If you're literally "from the Linux world", you're probably younger and less experienced, and likely from a hobby background rather than CS or engineering.

Developers in Unix shops before the Linux era used debuggers.

Obviously, the GNU project developed a debugger for an audience. GNU wouldn't be a complete replacement for proprietary systems like Unix with only compilers, but no debugger.

norir · on Aug 15, 2024

There are many disadvantages to writing a compiler in c (and I have done it). For me, the biggest is simply that it is very verbose for the type of things that you do commonly in a compiler. I have written a self-hosting compiler that transpiles to c and the generated code is about 5x as long as the original code. I could go through and clean it up and probably get it down to 2-3x, but there are certain concepts that cannot easily be expressed compactly in c (except possibly with preprocessor abuse that I don't have patience for). A simple example is that if you want to represent a union type you have to manually define 2 structs and an enum. Matching with switch is also verbose as you have to both match and manually assign the value in the match case. Again, you can use macros to do this though at that point you arguably aren't even using c but rather a hybrid language. A language like ocaml, makes it much more straightforward to define and match on unions as well as gives you other nice high level things like gc so you can focus on the compiler itself and not low level details.

anta40 · on Aug 15, 2024

Written in OCaml? Ahh interesting. Suddenly I remember similar book:

Modern Compiler Implementation in ML: https://www.cs.princeton.edu/~appel/modern/ml/

As an undergrad student, I think the C version is kinda easier to understand, though.

userbinator · on Aug 15, 2024

The bonus of writing a C compiler in C is that you get to being able to experiment with self-compilation.

Croftengea · on Aug 15, 2024

OCaml? Thanks for saving me a click!

hdbxbxndj · on Aug 15, 2024

OCaml is one of the most used languages for compiler design

A good engineer should be able to use the right tool for the job

materielle · on Aug 15, 2024

For hobbyist compiler implementations, right? Compilers for the most popular languages are either written in C/C++, or self-hosted.

You can write compilers in almost any language. I fail to see how C, C++, or even Java or Python aren’t the right tool for the job here. I like pattern matching too, but given that hundreds of successful production compilers have been written without pattern matching, it’s surely just a personal preference.

porcoda · on Aug 15, 2024

I’ve worked on multiple compilers in industry that are written in Ocaml. A number of industrial static analyzers are written in Ocaml too (eg, Infer from Facebook/Meta). Yes, LLVM and GCC are the big ones written in the C/C++ family but they don’t represent everything.
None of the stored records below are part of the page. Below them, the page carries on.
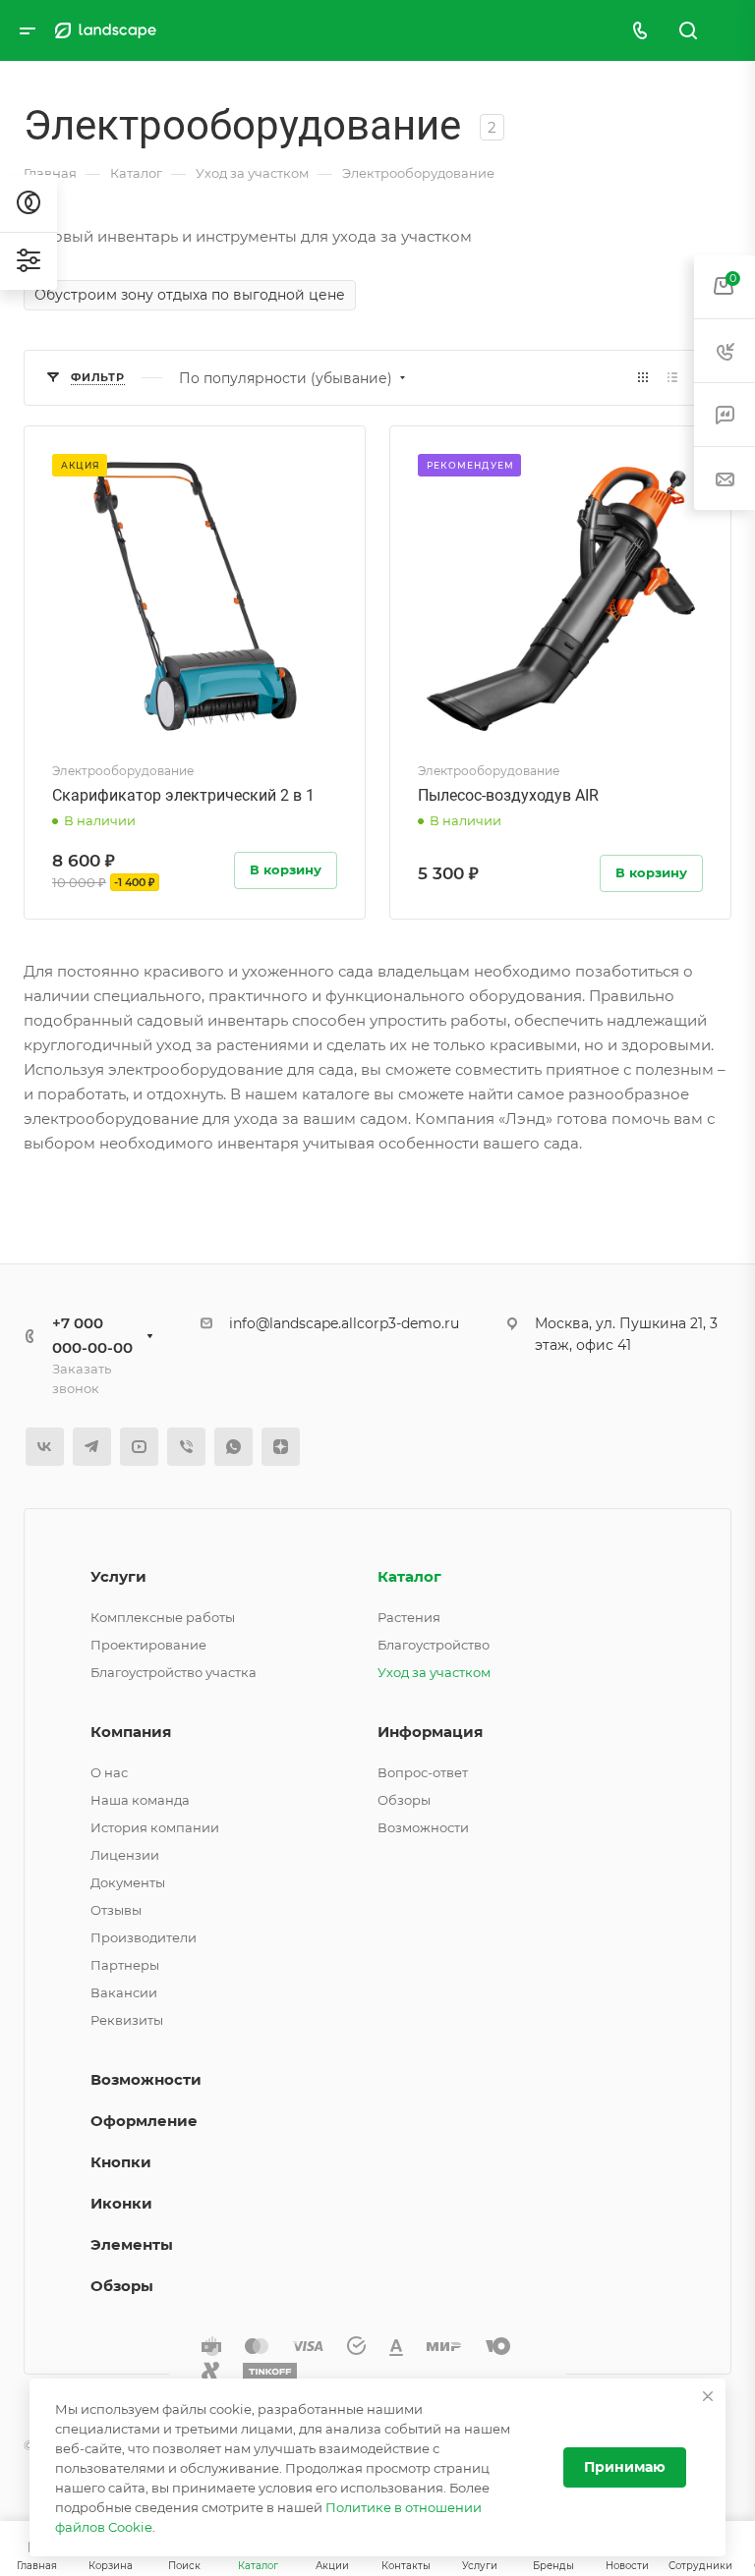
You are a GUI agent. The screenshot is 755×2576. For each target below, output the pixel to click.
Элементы (131, 2244)
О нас (109, 1772)
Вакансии (123, 1992)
materielle · on Aug 16, 2024

And the Go, Java, Ruby, JavaScript, C#, Typescript, PHP, Kotlin, R compilers, and so on.

But even for hobby projects, it’s just a matter of personal preference. OCaml is great for implementing compilers. So are Go, C++, and Java.

jsnnsjxj · on Aug 15, 2024

I mean, we _are_ talking about a book which invites you to build your own toy C compiler ^^

Nevertheless, OCaml is very strong in compiler design. For example Rust and Hack were written in OCaml initially.

Nevertheless you are not wrong that compilers needing the very last bit of performance like the JVM and LLVM tend to be written in C++

But the barrier is quite a lot more tending to high performance/very high performance and not toy/production

Java and Python are suitable for implementing a toy Compiler and the auther invites you to use any language you like. Just the reference implementation is using OCaml

I would however argue that using C++ is quite advanced since it does not have pattern matching and using C is just masochm. You will be fighting against the language to do even trivial things instead of fighting the actual problem at hand

materielle · on Aug 16, 2024

I totally agree that OCaml is a great language to write a compiler. I’ve used Rust and Haskell, and loved them both.

I was more so pushing back on the the implication that if it’s not OCaml, it’s not the right tool for the job.

Like, I honestly can’t think of a mainstream language in which it would be hard to implement a C compiler in.

wang_li · on Aug 15, 2024

A Retargetable C Compiler is another book that implements a C compiler in C.

https://www.amazon.com/Retargetable-Compiler-Design-Implemen...